Product Key Memory

raw JSON →
0.3.0 verified Sat May 09 auth: no python

A PyTorch implementation of Product Key Memory (PKM), an external memory module for neural networks with fast nearest-neighbor lookup via product quantization. Current version 0.3.0, requires Python >=3.6. Active development by lucidrains.

pip install product-key-memory
error ImportError: cannot import name 'ProductKeyMemory' from 'product_key_memory'
cause Installed an older version (pre-0.2.0) that used a different module name or structure.
fix
Upgrade to latest: pip install --upgrade product-key-memory
error RuntimeError: Expected tensor to be on the same device, but found at least two devices
cause Model and input tensors on different devices (CPU vs GPU).
fix
Ensure both are on same device: model = model.to('cuda'); x = x.to('cuda')
error TypeError: forward() got an unexpected keyword argument 'return_loss'
cause Using deprecated keyword from older version (v0.1.x).
fix
Remove return_loss; loss is now always computed and returned as second element.
breaking In v0.3.0, the forward method signature changed: previously returned (output, loss, aux_loss), now returns (output, loss).
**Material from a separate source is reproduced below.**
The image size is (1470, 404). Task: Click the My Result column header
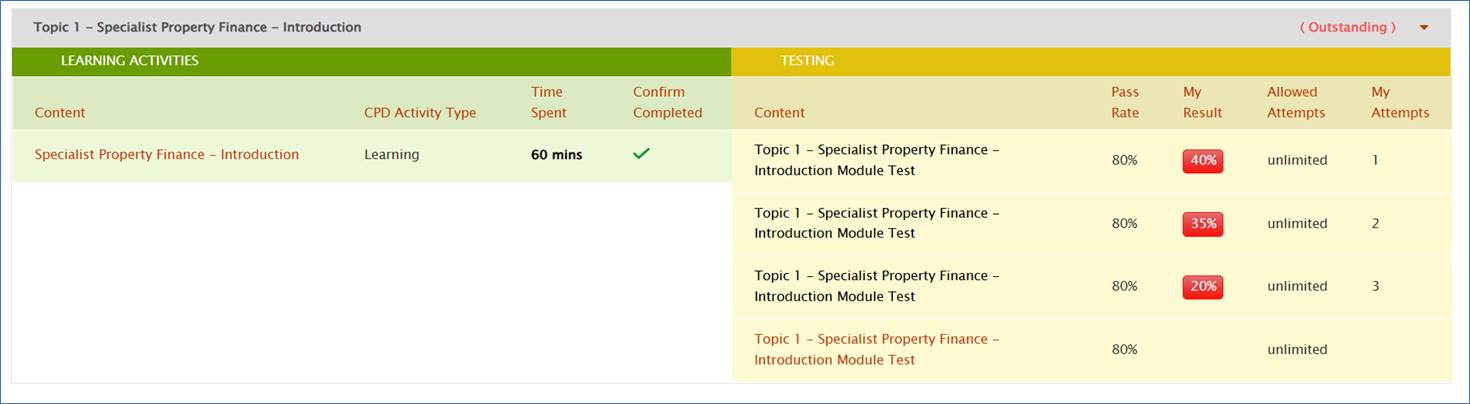[x=1202, y=102]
The aux_loss is no longer returned separately.
fix Update code to expect only two return values. If you used aux_loss, it is now included in loss.
gotcha The module expects input shape (batch, seq_len, dim). Common mistake: passing (batch, dim) for single timestep leads to errors.
fix Ensure input is 3D: unsqueeze if necessary.
deprecated The argument `heads` may be deprecated in future versions; the library is moving to a more efficient single-head implementation.
fix Use heads=1 or remove argument; check documentation.
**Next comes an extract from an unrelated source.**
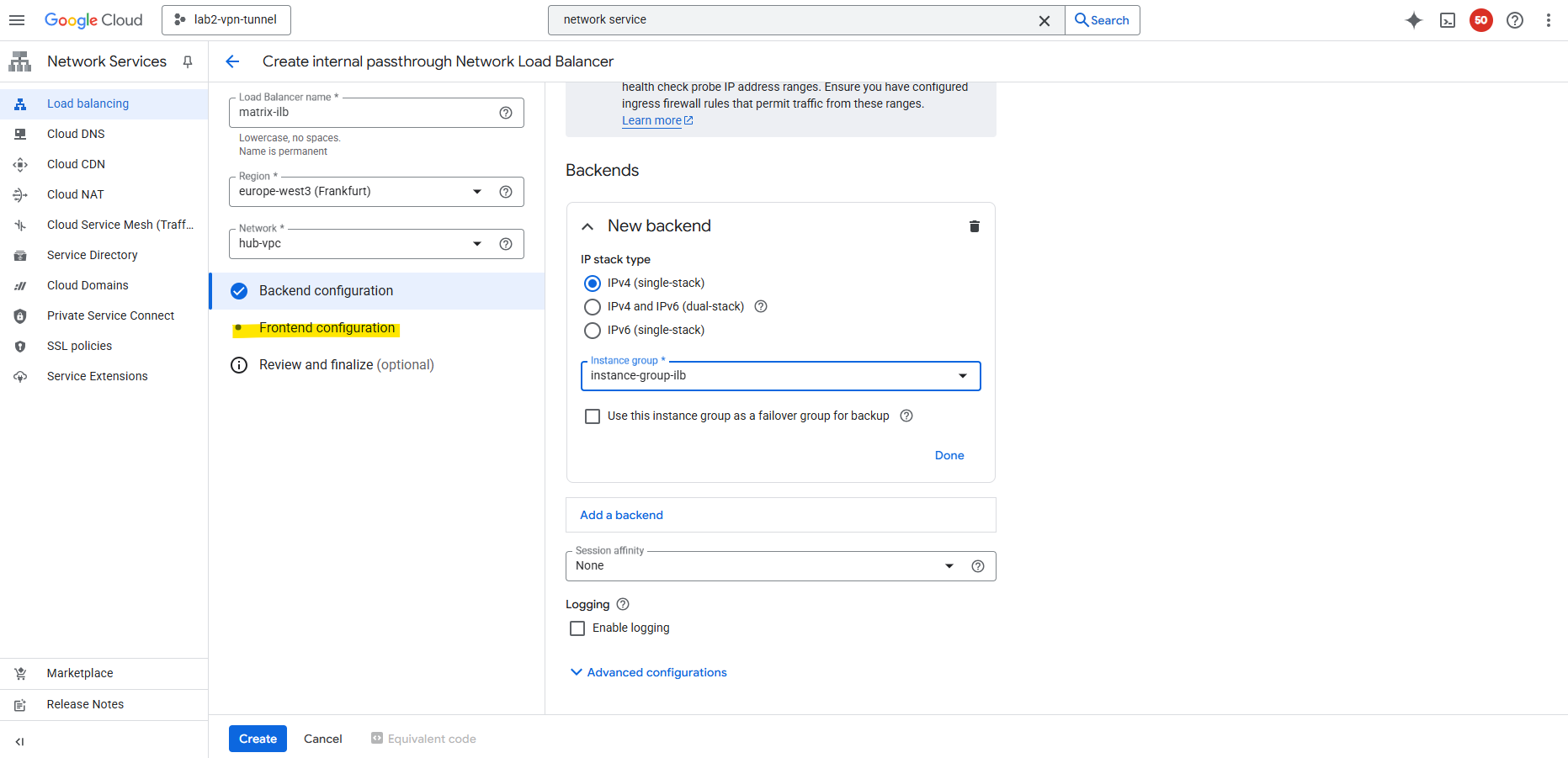The height and width of the screenshot is (758, 1568).
Task: Open the main hamburger navigation menu
Action: 17,20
Creates a PKM module, applies it to random input, returns output and auxiliary loss.

import torch
from product_key_memory import ProductKeyMemory

model = ProductKeyMemory(
    dim=512,
    num_keys=512,
    topk=32,
    dim_head=64,
    heads=8,
    use_layernorm=True
)
x = torch.randn(1, 128, 512)
output, loss = model(x, x)
print(output.shape)  # (1, 128, 512)
print(loss.shape)    # (1,)